Memento homo...
No importa si los datos son muy exactos pero, generalmente, se admite que la Cuaresma o período de cuarenta días de ayuno y penitencia como preparación a la Pascua, quedó oficialmente instituida en el Concilio de Nicea (325) aunque su práctica se remonta a los orígenes de la Iglesia. En Roma y en las Galias se ayunaba la semana anterior; en Jerusalén, los fieles se abstenían desde la Cena del Señor hasta la mañana de la Resurrección. Más tarde, en la Edad Media, el tiempo de Cuaresma se notaba incluso en la vida social, la cristiandad en pleno dejaba a un lado todos los demás negocios, cerraba los tribunales y los teatros y se ocupaba en renovar su vida cristiana.
Hoy el espíritu de la Iglesia debería seguir siendo el mismo aunque la reforma litúrgica de 1969 ha desdibujado en buena medida el rostro austero y tantas veces centenario de la Cuaresma cercenando textos y antífonas seculares y la arbitrariedad de pastores y fieles hace difícilmente reconocible la identidad de este tiempo litúrgico: hay sitios donde simbolizan la limpieza del pecado ―estructural, por supuesto― escenificando un fregoteo con detergente. Rotunda debería ser la afirmación de que el cristiano ha de vivir, según el Maestro, en la cruz y la mortificación: «En el mundo tendréis tribulación. Pero ¡ánimo!: yo he vencido al mundo» (Juan 16, 33). Parecen pronunciadas para hoy las palabras del Profeta Joel que resuenan estos días en nuestros oídos: «Tocad la trompeta en Sión, promulgad ayuno, convocad asamblea. Reunid al pueblo, promulgad santa congregación, convocad a los ancianos; reunid a los niños; aun a los niños de pecho. Que deje el esposo su cámara, y su tálamo la esposa» (Jl 2,15-16). La Iglesia nos exhorta con estas palabras a ir al desierto con Cristo: «Por eso, pues, ahora dice aún Yavé: Convertíos a mí de todo corazón en ayuno, en llanto y en gemidos. Rasgad vuestros corazones, no vuestras vestiduras y convertíos a Yavé vuestro Dios, que es clemente y misericordioso, tardo a la ira y rico en benignidad y se arrepiente en castigar» (Jl 2,12-13).

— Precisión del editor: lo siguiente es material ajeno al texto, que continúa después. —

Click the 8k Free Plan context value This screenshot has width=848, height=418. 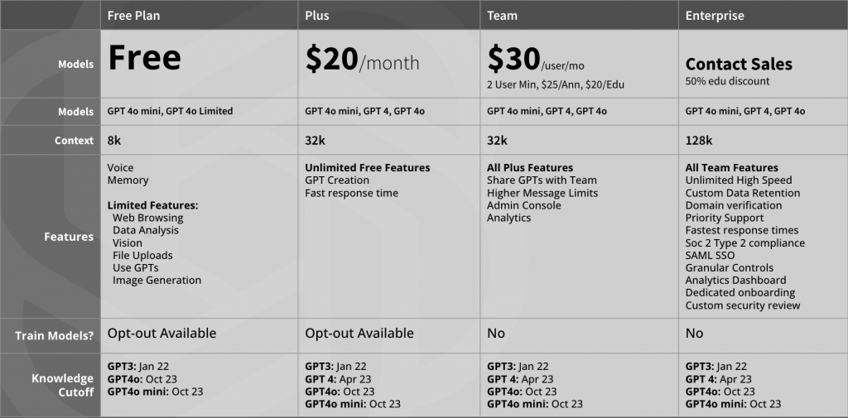coord(114,141)
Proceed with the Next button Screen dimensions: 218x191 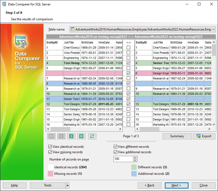pyautogui.click(x=176, y=185)
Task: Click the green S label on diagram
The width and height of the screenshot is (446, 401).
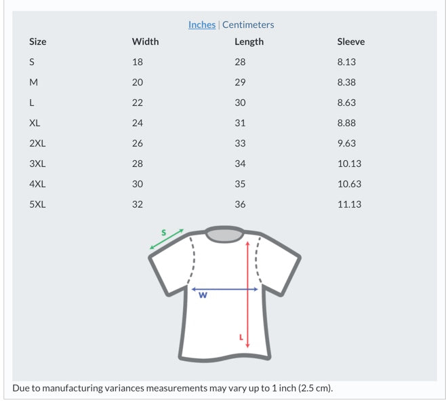Action: coord(163,232)
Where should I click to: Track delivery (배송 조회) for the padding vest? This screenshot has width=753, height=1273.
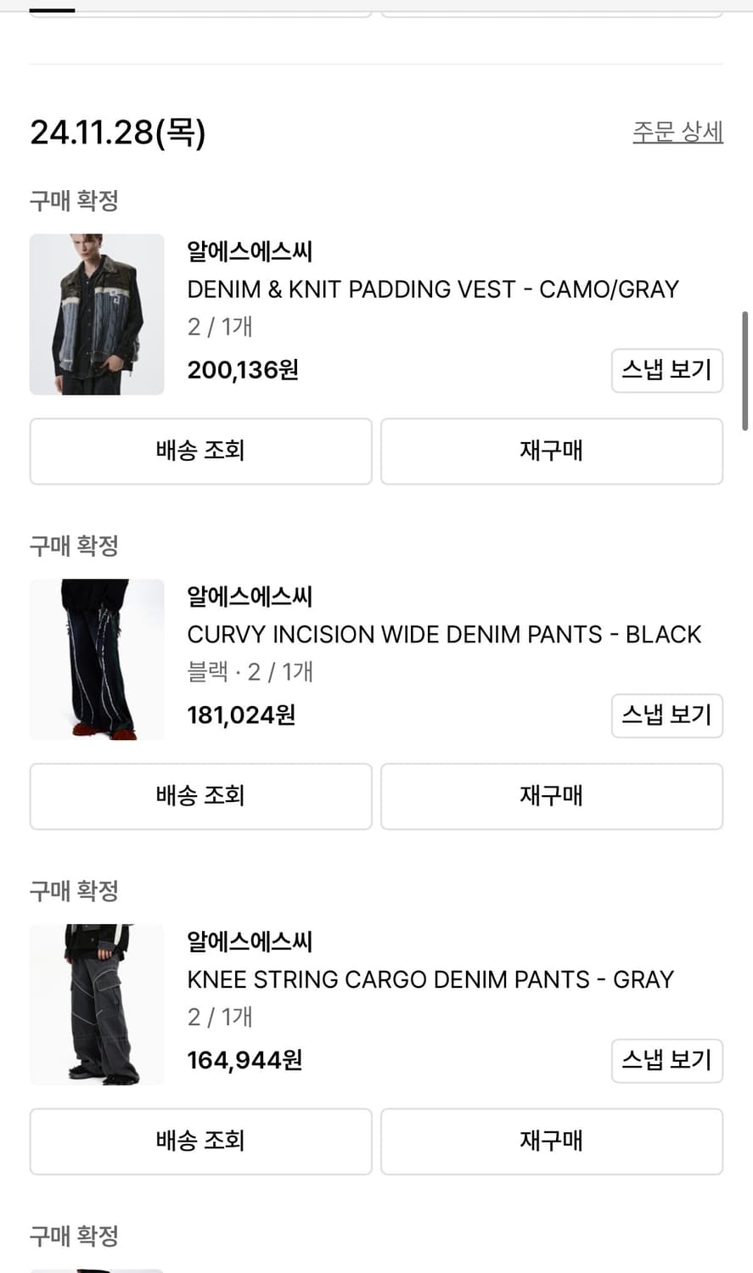point(200,451)
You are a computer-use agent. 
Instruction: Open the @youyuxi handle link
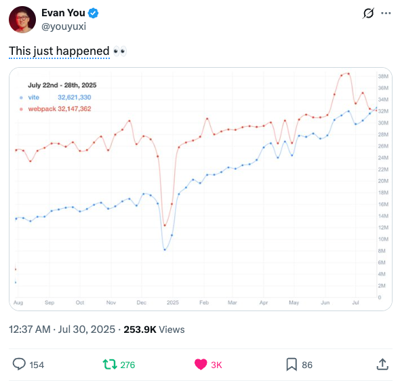(64, 26)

«Memento homo, quia pulvis es et in pulverem reverteris … Acuérdate, hombre, que eres polvo y al polvo has de volver»; para recordarnos la sentencia de muerte que sobre nosotros recae en pena del pecado, la Iglesia pronuncia estas palabras al tiempo que impone hoy la ceniza sobre nuestras cabezas. Tenemos aquí el vestigio de una antigua ceremonia. Los cristianos que habían cometido algún pecado grave y público debían también someterse a pública penitencia, y para eso, el Miércoles de Ceniza, el Pontífice bendecía los cilicios que los penitentes iban a llevar puestos durante toda la Santa Cuarentena, y les imponía la ceniza sacada de las palmas que habían servido el año anterior para la procesión de los Ramos. Luego, mientras los fieles rezaban los Salmos penitenciales, se «expulsaba a los penitentes del lugar santo, por causa de sus pecados, como había sido arrojado Adán del Paraíso por su desobediencia» (del Pontifical romano). Los penitentes no dejaban sus vestidos de penitencia, ni entraban en la iglesia hasta el Jueves Santo, después de haber sido reconciliados por los trabajos de la penitencia cuaresmal y por la confesión y absolución sacramentales.
Conviene recordar todo esto porque es la única verdad. En medio de las noticias de cada día, de los vaivenes en los puestos de quienes gestionan el poder, por encima de las ambiciones y hasta de las desilusiones. Esta es la única verdad: Memento homo… Hombre, recuerda que no estarás en la tierra para siempre, que eres el destinatario último de la redención ganada por Cristo, que eres «portador de valores eternos», pero ―misterio de la libertad― que puedes condenarte o salvarte. Y obra en consecuencia con lo que crees.